[Available records Boundary: Start]

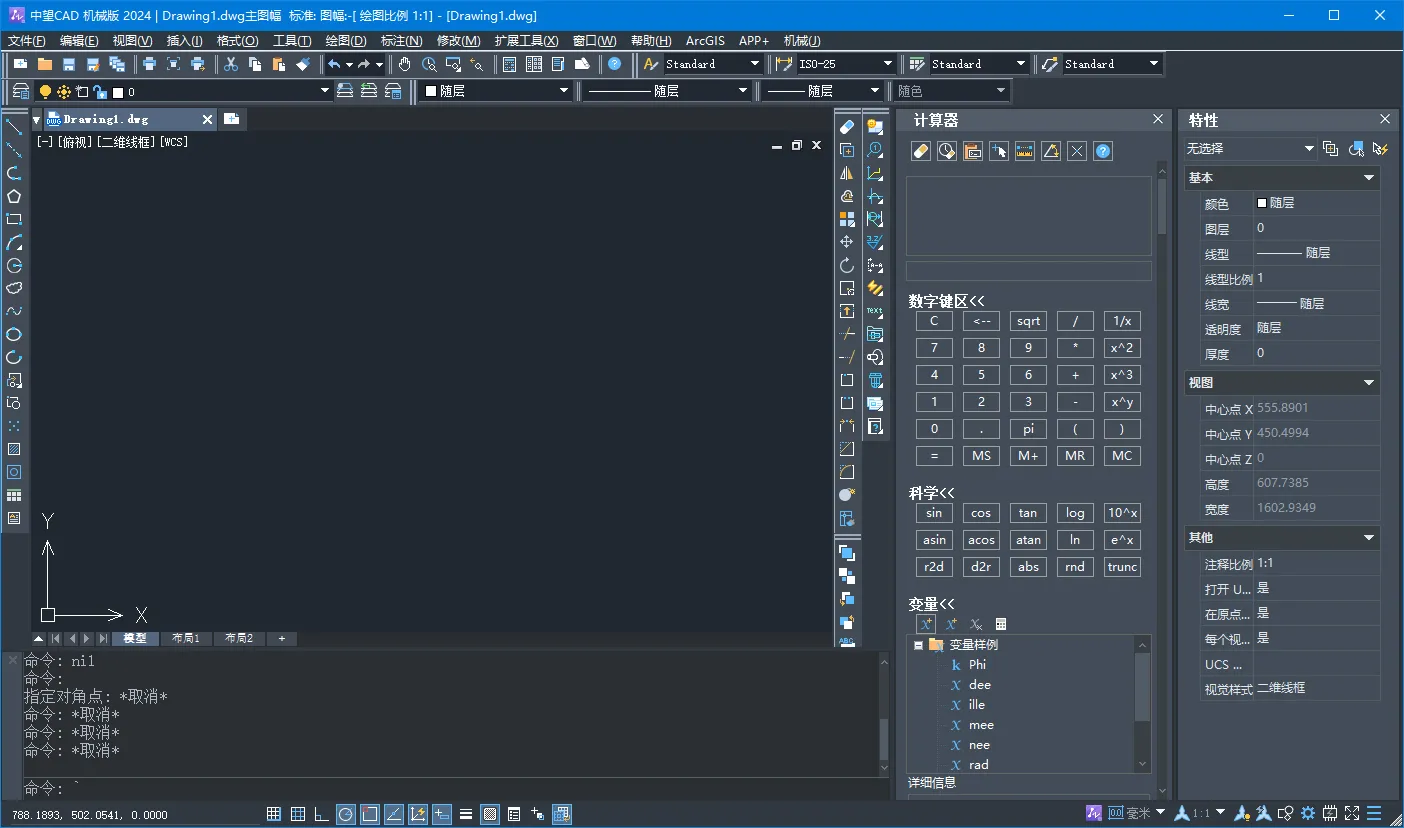This screenshot has height=828, width=1404.
Task: Open the 绘图(D) menu
Action: click(346, 41)
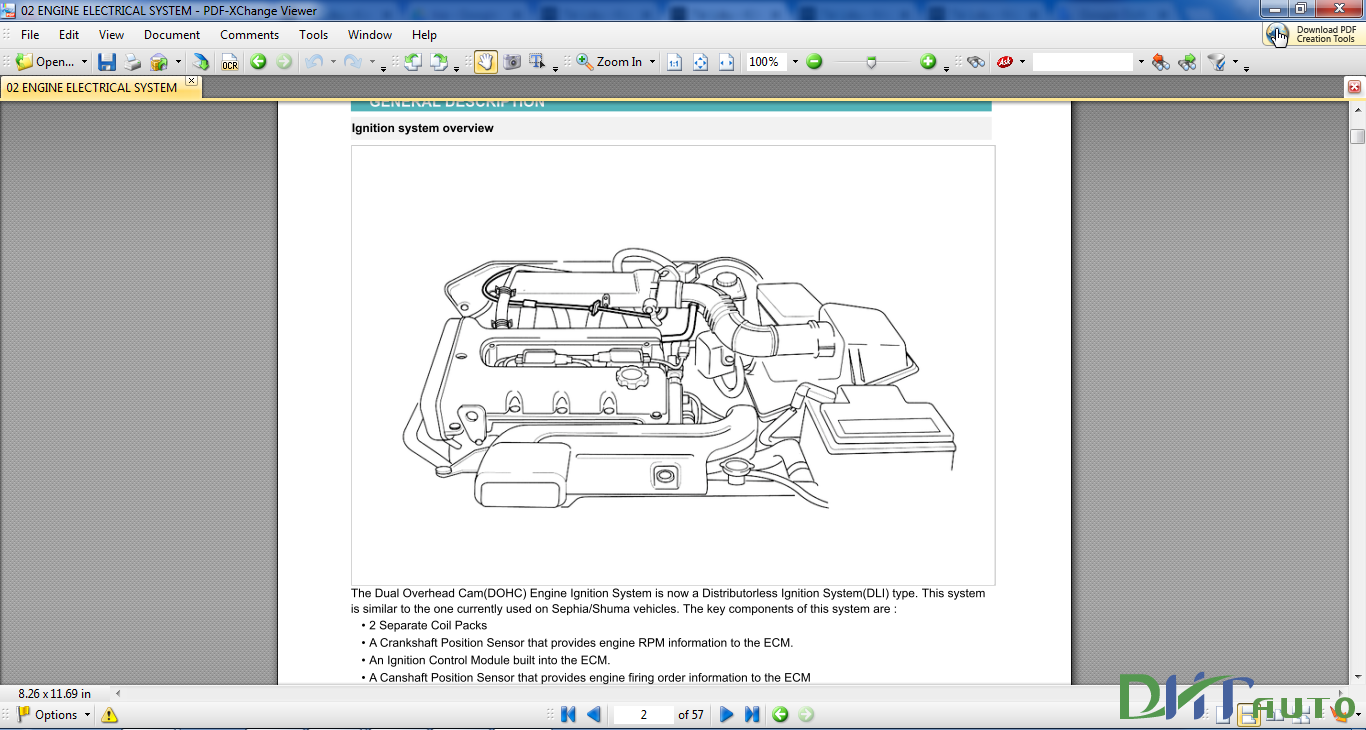Viewport: 1366px width, 730px height.
Task: Select the Hand tool for panning
Action: pyautogui.click(x=486, y=61)
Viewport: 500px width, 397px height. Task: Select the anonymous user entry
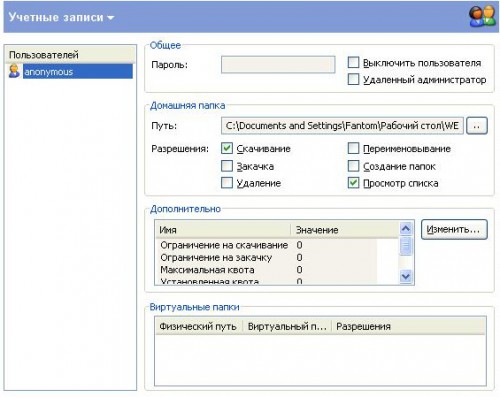pyautogui.click(x=78, y=72)
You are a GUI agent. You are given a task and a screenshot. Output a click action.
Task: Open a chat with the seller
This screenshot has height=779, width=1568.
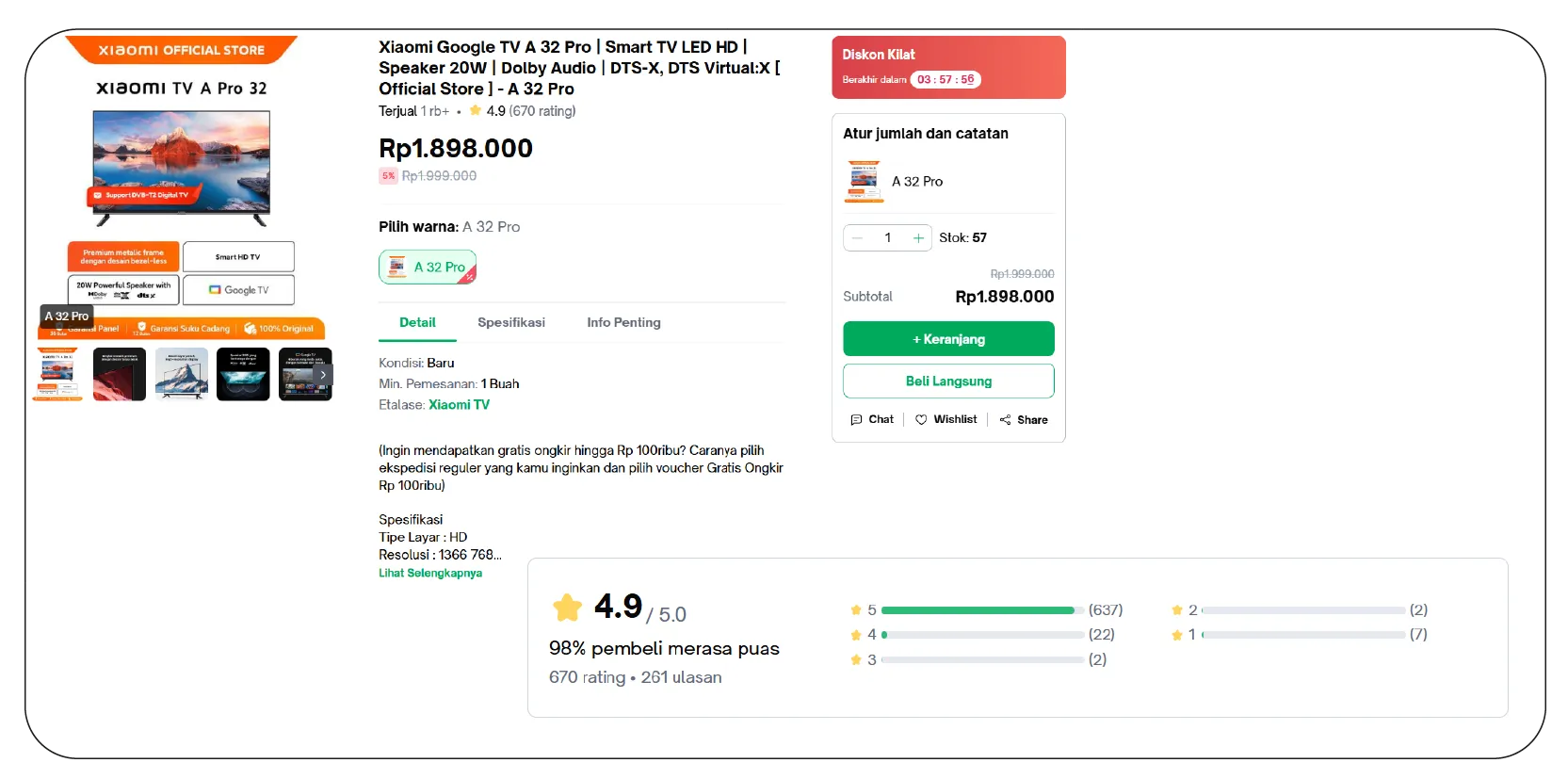click(x=871, y=419)
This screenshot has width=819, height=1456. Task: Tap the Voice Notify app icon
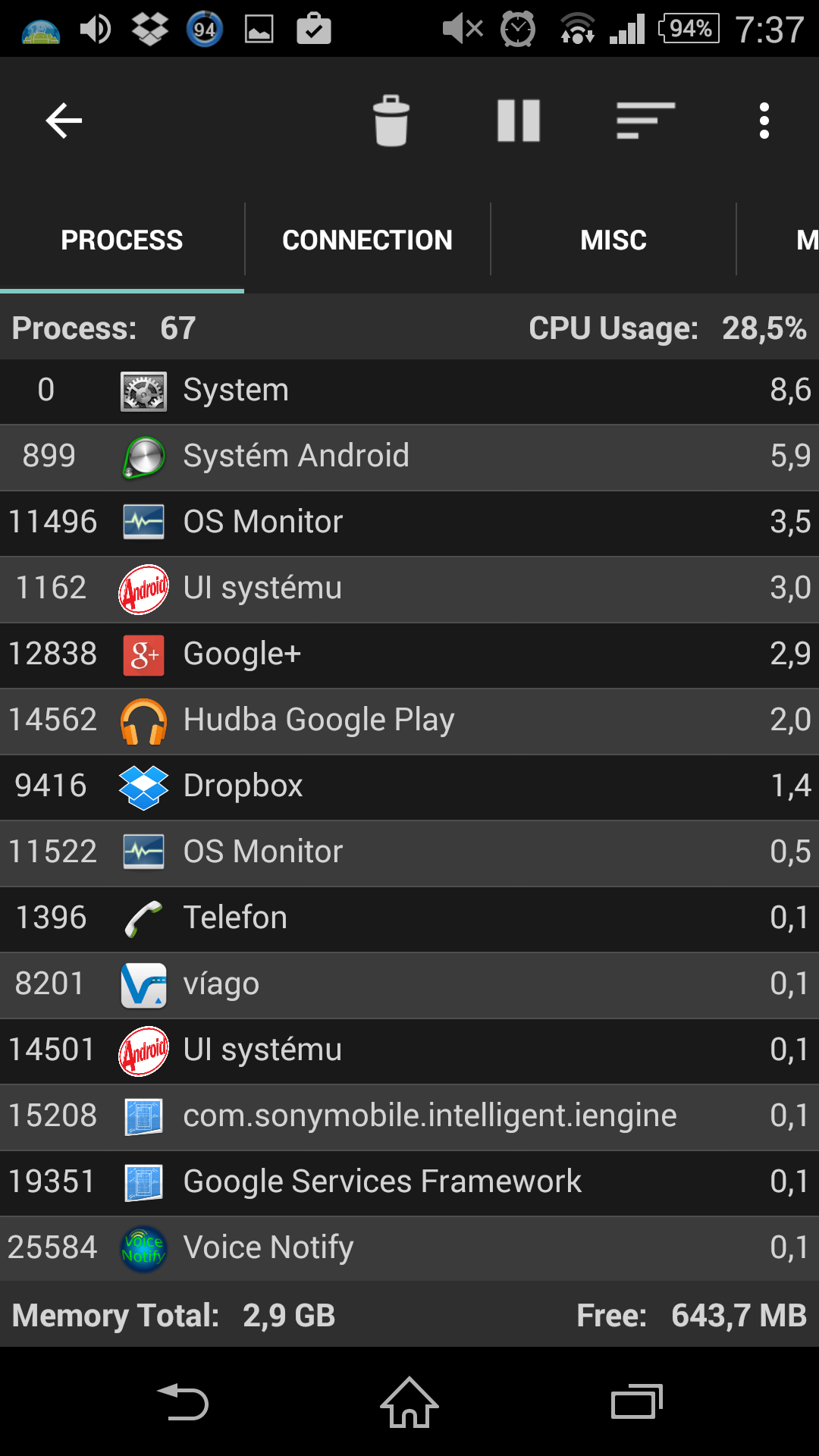click(143, 1248)
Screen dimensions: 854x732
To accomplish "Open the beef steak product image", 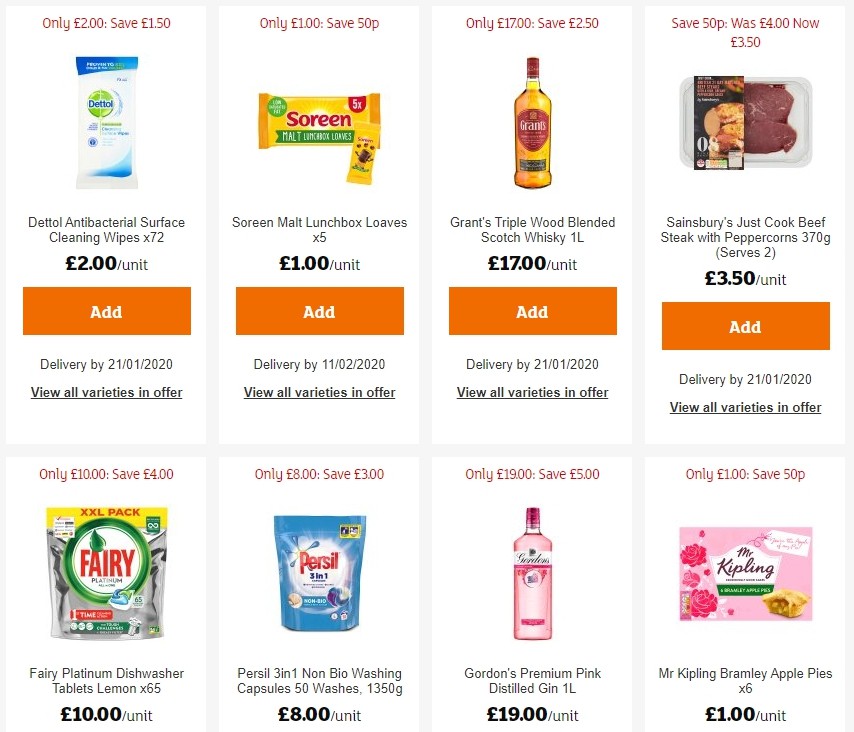I will pyautogui.click(x=745, y=123).
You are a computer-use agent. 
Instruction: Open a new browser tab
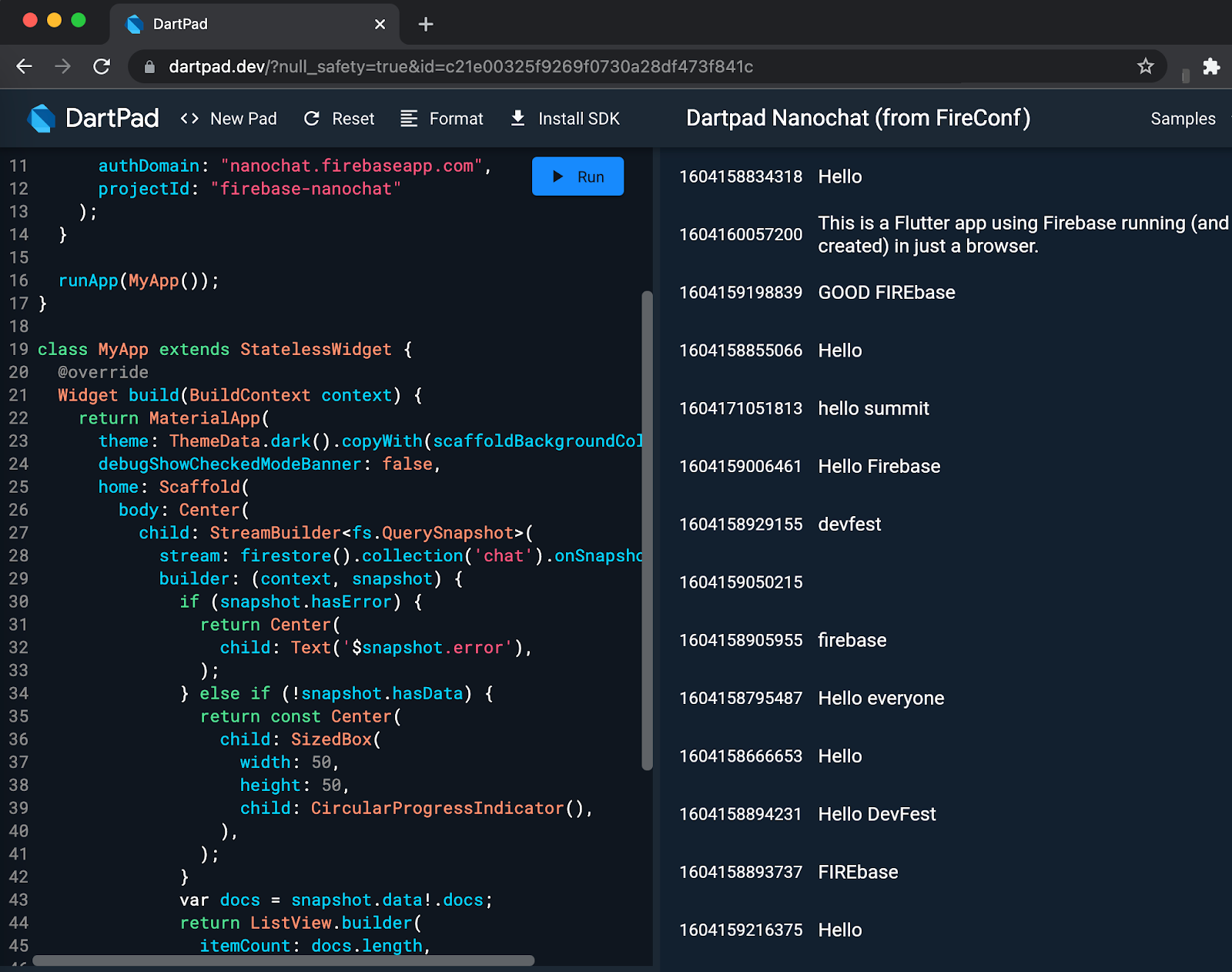[426, 25]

[Available records Boundary: End]

What the task requires> Repeat word for word the lines starting at the one with "You are a computer-use agent." and ending at the final line of the records above, both included; no pictures.

Answer area>
You are a computer-use agent. 
Instruction: Open a new browser tab
[426, 25]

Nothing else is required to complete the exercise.